Type A MCQs are made of a stem that may have a leading question followed by four or three distractors and one key answer [4]. Distractors should appear similar to the key answer and convey a miss concept about the key (best) answer. Technically, distractors should be homogenous and devoid of grammatical and style errors [3, 20, 21]. The DE is the ability of distractors to distract the students from the key answer [22]. A functioning distractor (FD) can distract students from the key answer and is selected by more than 5% of the examinees [23, 24]. Any option chosen by less than 5% of the examinee is counted as a non-functional distractor (NFD) [24]. Because NFD can be identified and eliminated easily by all students, it makes items easier, impacts its discrimination power, and will have low efficiency [3, 15, 22, 25, 26].

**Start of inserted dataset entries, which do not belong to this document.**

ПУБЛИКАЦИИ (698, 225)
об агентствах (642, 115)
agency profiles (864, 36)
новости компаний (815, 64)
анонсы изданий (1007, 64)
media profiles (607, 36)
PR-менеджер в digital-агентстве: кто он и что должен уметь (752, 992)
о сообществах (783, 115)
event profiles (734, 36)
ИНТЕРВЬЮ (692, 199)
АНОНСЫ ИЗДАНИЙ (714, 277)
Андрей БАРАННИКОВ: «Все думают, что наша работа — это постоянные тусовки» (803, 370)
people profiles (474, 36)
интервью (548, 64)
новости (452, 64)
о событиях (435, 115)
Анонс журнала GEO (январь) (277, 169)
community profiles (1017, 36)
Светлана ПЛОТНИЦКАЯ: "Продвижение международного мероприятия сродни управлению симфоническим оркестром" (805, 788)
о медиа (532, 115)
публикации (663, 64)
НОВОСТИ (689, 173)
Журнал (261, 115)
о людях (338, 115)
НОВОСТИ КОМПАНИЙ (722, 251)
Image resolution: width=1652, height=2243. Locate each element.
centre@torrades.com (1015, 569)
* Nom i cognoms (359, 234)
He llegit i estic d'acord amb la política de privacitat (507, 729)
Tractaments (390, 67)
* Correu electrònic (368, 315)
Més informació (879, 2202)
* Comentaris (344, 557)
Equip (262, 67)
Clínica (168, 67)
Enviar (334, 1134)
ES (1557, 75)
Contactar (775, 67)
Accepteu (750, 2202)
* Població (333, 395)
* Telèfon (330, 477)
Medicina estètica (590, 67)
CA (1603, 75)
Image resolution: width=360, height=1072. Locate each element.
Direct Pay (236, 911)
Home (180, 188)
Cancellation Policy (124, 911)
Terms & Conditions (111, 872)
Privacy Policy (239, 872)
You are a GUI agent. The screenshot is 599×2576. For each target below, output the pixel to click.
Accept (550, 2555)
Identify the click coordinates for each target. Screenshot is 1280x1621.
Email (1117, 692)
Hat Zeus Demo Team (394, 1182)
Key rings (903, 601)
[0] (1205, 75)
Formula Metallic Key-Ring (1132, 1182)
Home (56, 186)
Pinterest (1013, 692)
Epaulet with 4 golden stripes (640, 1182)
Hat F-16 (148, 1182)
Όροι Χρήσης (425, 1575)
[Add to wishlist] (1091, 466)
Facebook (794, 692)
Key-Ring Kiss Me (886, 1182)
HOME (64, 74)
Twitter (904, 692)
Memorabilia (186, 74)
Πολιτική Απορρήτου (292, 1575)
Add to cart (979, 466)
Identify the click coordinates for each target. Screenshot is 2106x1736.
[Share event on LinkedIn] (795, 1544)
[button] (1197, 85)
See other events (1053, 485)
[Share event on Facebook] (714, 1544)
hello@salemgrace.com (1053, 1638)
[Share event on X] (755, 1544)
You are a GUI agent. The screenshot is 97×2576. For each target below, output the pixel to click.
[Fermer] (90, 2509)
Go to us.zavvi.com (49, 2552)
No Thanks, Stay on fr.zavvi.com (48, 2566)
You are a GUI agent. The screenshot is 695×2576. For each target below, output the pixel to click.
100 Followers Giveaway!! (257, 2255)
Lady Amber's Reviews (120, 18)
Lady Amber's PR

Many studies and research work discussed the relationship between the different parameters of item analysis such as difficulty index, discrimination index, and exam reliability, as well as their relation and impact on each other [27,28,29,30]. The research work about DE is less. There is a gap in knowledge about the relation between DE and other parameters of item analysis. Also, there is a gap in knowledge about how DE impacts exam reliability, discrimination index, and difficulty index. NFDs in items have many causes, such as defective construction and low cognitive levels, mastering the content material from which the items were constructed, or repeated use of the item [31]. Some causes of NFD are related to item constructors and others to curriculum and blueprinting. Shedding light on the effect of DE on exam reliability, difficulty index, and discrimination index will stimulate more focus on the training of item constructors, curriculum mapping, and the importance of blueprinting.
This study was conducted to evaluate the impact of the DE on the difficulty and discrimination indices. The study findings and discussion will benefit academics interested in educational assessment, curriculum design, and mapping.
Methods
Study design and sampling
The study design is a cross-sectional, analytic study [32]. It was conducted at the College of Medicine, University of Bisha, from April to June 2023. The sampling technique covers the total coverage of registered students in level two on the course of the principle of human diseases.
The study population is students in level two in the College of Medicine. The students were from the annual university intake and studied the same curriculum in secondary school and first year at the College of Medicine. Thus, the study group is considered homogenous, and differences among them were considered due to their abilities and responses to items.
Study context
The study utilized a standard item (psychometric) analysis of the final exam of the principle of human diseases course. The course is an integrated, multidisciplinary implemented in semester two of the second year. The total number of registered students on the course is 45. The students represent one patch taught by the same staff members in the educational environment. The total number of evaluated exam papers was 45. The student’s age and GPA were obtained from the student’s registration office.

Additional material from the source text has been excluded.